Recovering 3D human pose based on biomechanical constraints, postures comfort and image shading

doi:10.1016/j.eswa.2014.03.049

Expert Systems with Applications

Volume 41, Issue 14, 15 October 2014, Pages 6305-6314

https://doi.org/10.1016/j.eswa.2014.03.049 Get rights and content

Highlights

•
We introduce a set of biomechanical constraints to reduce the number of postures.
•
We verify that in 341 images the correct posture is ranked in the first 10 positions.
•
The result was that for 92% of the images, the model ranked the correct answer.

Abstract

This paper presents a new model to identify 3D human poses in pictures, given a single input image. The proposed approach is based on a well known model found in the literature, including improvements in terms of biomechanical restrictions aiming to reduce the number of 3D possible postures that correctly represent the pose in the 2D image. Since the generated set of poses can have more than one possible posture, we propose a ranking system in order to suggest the best generated postures according to a “comfort” criterion and shading characteristics in the image as well. The comfort criterion adopts assumptions in terms of pose equilibrium, while the shading criterion eliminates the ambiguities of postures taken into account the image illumination. We must emphasize that the removal of ambiguous 3D poses related to a single image is the main focus of this work. The achieved results were analyzed w.r.t. visual inspection of users as well as a state of the art technique and indicate that our model contributed in some way to the solution of that challenge problem.

Introduction

The way a person poses in front of camera can indicate his/her emotions, attitudes and intentions. Recovering 3D human pose from video streams or images can be useful in areas such as sport performance analysis, automatic search in image databases, avatar reconstruction, and person identification systems, among other applications. Indeed, many applications can benefit from this technology that can deal with data coming from single images or videos. However, besides the large range of applications, this is an open research field due to the variability of possible human movements, partial occlusions and the restrictions imposed by loss of information when the 3D world is mapped into a single 2D image. Considerable effort has been done in order to solve such problems. Several papers surveying the state of the art in the area are available in the literature, providing good summaries of the models currently being developed (Agarwal and Triggs, 2006, Moeslund et al., 2006). The recovery of human poses can deal with information from a single image, where there is no depth information, or stream video, which presents motion and time information involved in the process. The output of pose recovery algorithms also can vary in nature, being a pose in two or three dimensions, depending on the needs of the solution.

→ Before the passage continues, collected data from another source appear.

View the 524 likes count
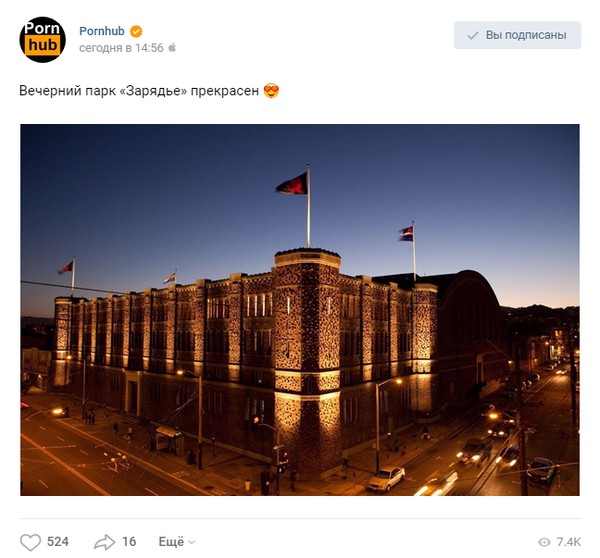This screenshot has width=600, height=558. point(58,542)
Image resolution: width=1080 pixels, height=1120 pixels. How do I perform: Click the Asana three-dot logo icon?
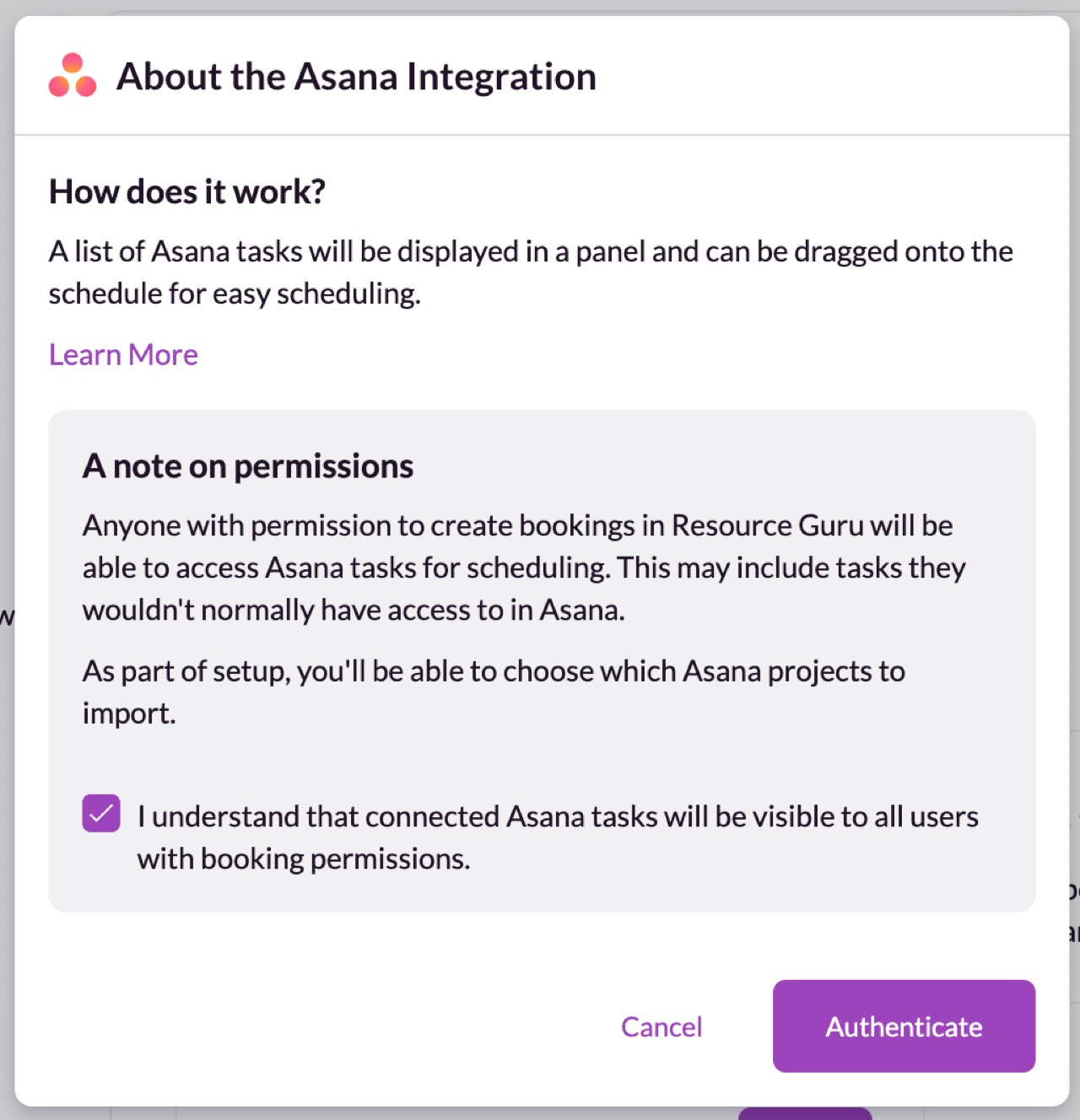pyautogui.click(x=73, y=76)
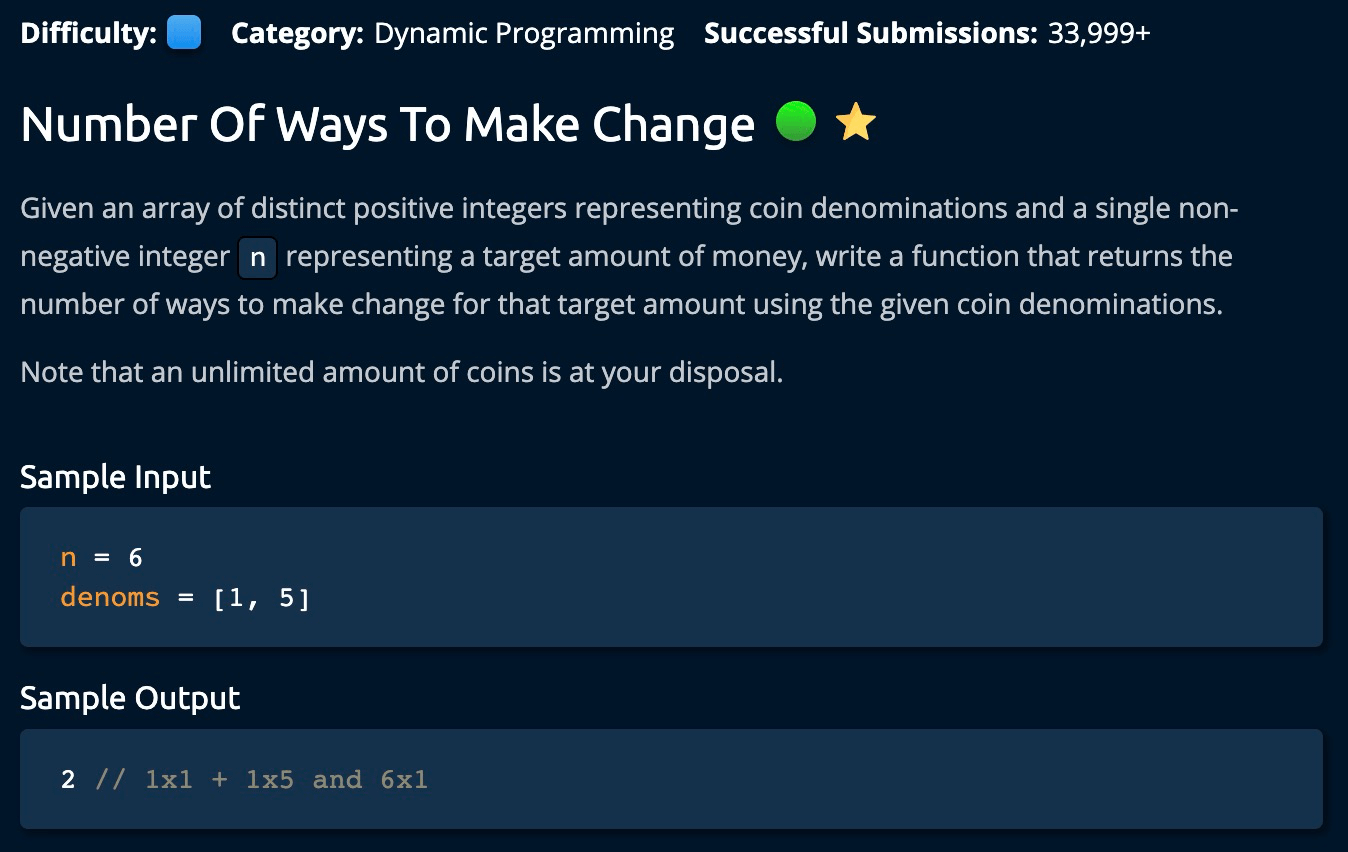The width and height of the screenshot is (1348, 852).
Task: Click the Category: label
Action: (297, 34)
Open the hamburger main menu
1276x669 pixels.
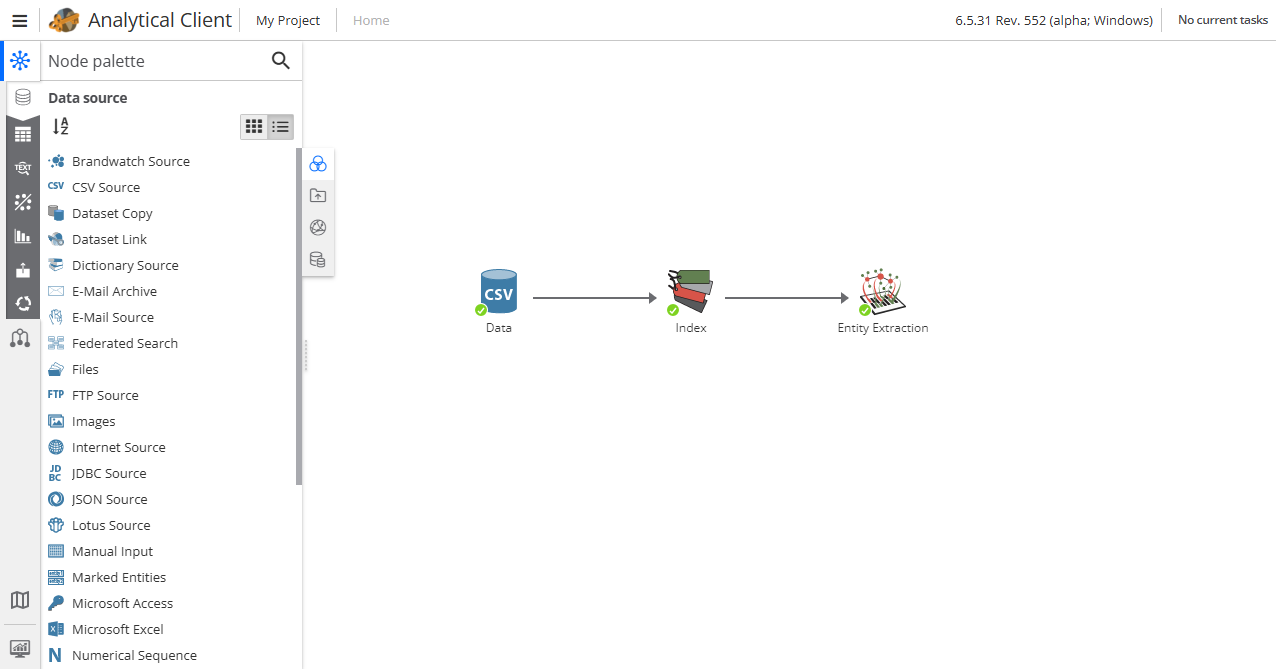point(19,21)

An important problem in 3D human pose recovery is the ambiguity. Such ambiguity is generated when estimating three-dimensional positions from a 2D image, since many 3D postures can present same 2D projections, and it is inherent to the loss of depth information present in 2D images (Hua, Yang, & Wu, 2005). Many authors (Jiang, 2010, Pishchulin et al., 2012, Wei and Jinxiang, 2009, Fergie and Galata, 2013) mention this as one of the main problems to obtain the 3D human posture. In the study developed by Agarwal and Triggs (2004), the authors define this as an intrinsic challenge to estimate 3D poses. The treatment of ambiguity is dealt in several ways. For instance, Wei and Jinxiang (2009) propose a method that uses a set of biomechanical restrictions on the angles of the body joints to eliminate ambiguity. In the study by Lee and Cohen (2006), the ambiguity is handled through an approach that employs Markov Chains. Moeslund et al. (2006) uses techniques based on kinematic constraints and movements to treat ambiguity based on motion capture. Moreover, in the study of state of the art we find methods that are focused on a particular controlled situation, usually requiring databases containing posture samples. It is the case of the model proposed by Mori, Ren, Efros, and Malik (2004), who developed an approach for obtaining poses of baseball players.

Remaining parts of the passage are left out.